Cas de morts survenus dans des circonstances similaires à celles de Nadhem Héni. L’on pourrait citer Basma Bahri, 40 ans, sans antécédents médicaux connus, morte le 13 décembre 2022 des suites d’un AVC ; Abdelkhalek Sadaoui, chef du département des sports à la Wataniya 2, mort le 1er janvier 2018 après avoir été admis en réanimation à l’hôpital de la Rabta dans un état critique ; Khaled Haddad, lui aussi sans antécédents médicaux connus, mort le 14 novembre 2020, frappé par un arrêt cardiaque devant le siège du journal El Chourouk en se rendant à une pharmacie.
La liste n’est en aucun cas exhaustive, mais ces quelques cas de décès laissent trainer derrière eux un faisceau d’indices qui aurait pu alerter et inciter certains observateurs à creuser ce sujet un peu plus en profondeur.
A ce sujet, Khawla Chabah déclare : « C’est une donnée manquante. Notre problème en Tunisie, c’est que nous ne prenons pas le facteur psychologique en considération. Cela a un impact négatif à coup sûr. »
Si jusqu’ici ce problème reste orphelin d’efforts en vue de le solutionner, l’espoir est que cette enquête soit le catalyseur d’actions futures qui iront dans ce sens.

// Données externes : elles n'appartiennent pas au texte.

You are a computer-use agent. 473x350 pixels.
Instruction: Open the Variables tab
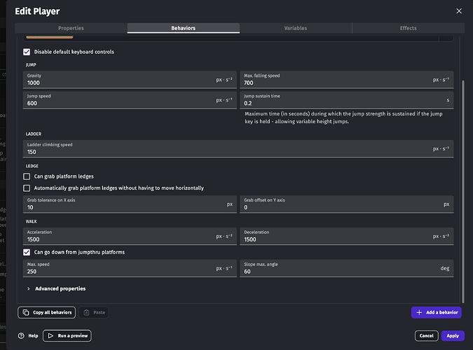coord(295,28)
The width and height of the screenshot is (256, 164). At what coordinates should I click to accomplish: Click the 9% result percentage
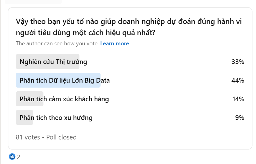click(240, 118)
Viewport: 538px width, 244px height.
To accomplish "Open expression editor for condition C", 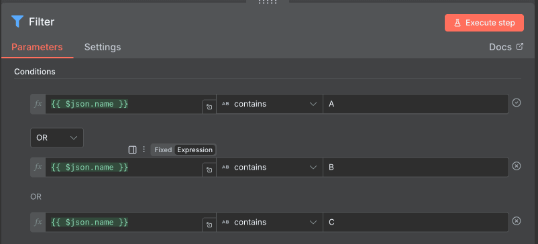I will tap(209, 225).
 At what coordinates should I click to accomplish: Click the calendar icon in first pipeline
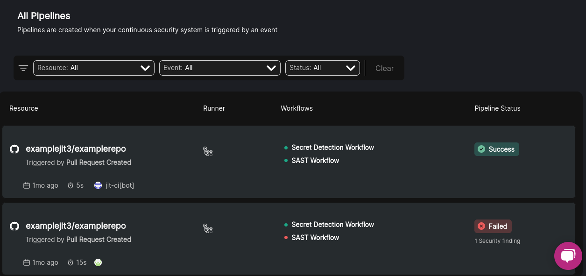27,185
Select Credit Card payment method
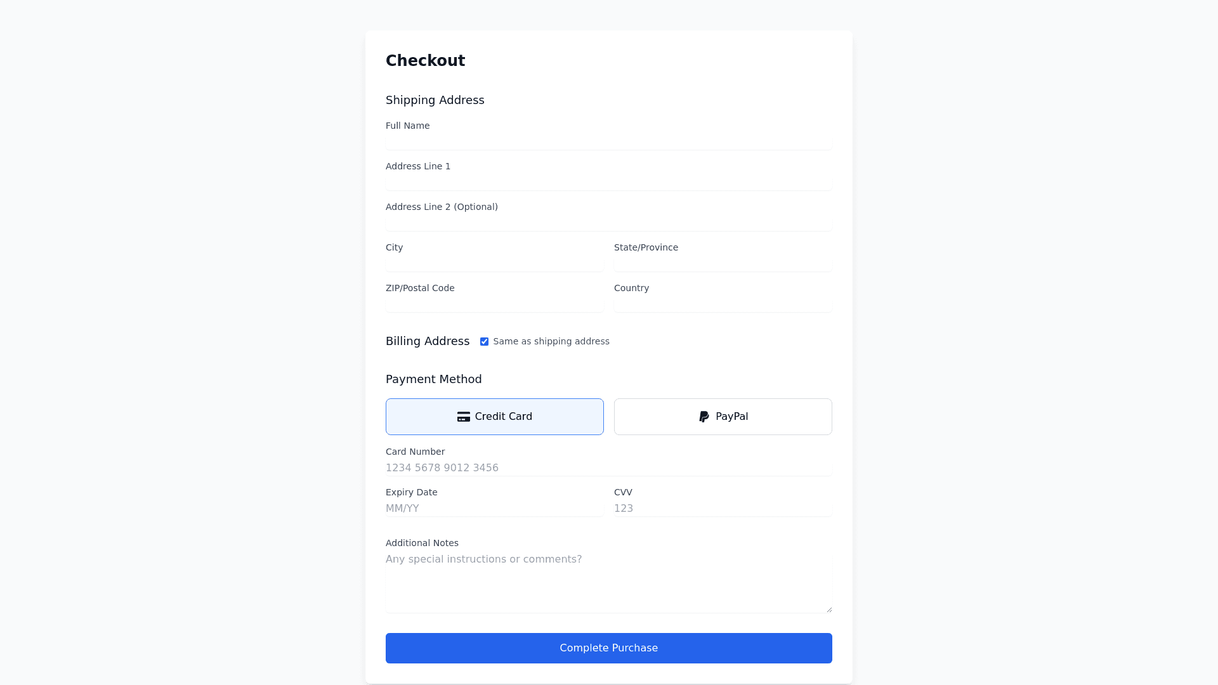The width and height of the screenshot is (1218, 685). (x=495, y=417)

Le journaliste, figure constamment sous le feu des critiques mais, indéboulonnable, il demeure un des piliers de toute démocratie. Le statut et les conditions de travail de ce dernier sont un enjeu majeur, si tant est qu’il est question d’une information de bonne qualité, produite dans les règles de l’art. Il va sans dire que cela n’est actuellement pas le cas en Tunisie, tant les problèmes confrontés par les acteurs du 4e pouvoir sont légion. Problèmes qu’il serait de bon aloi de résoudre, au moment où la pression exercée sur les médias n’a jamais été aussi forte depuis 2011. Pression entrainant tout un ensemble de dysfonctionnements lourds de conséquences sur la vie des journalistes, menant certains de vie à trépas.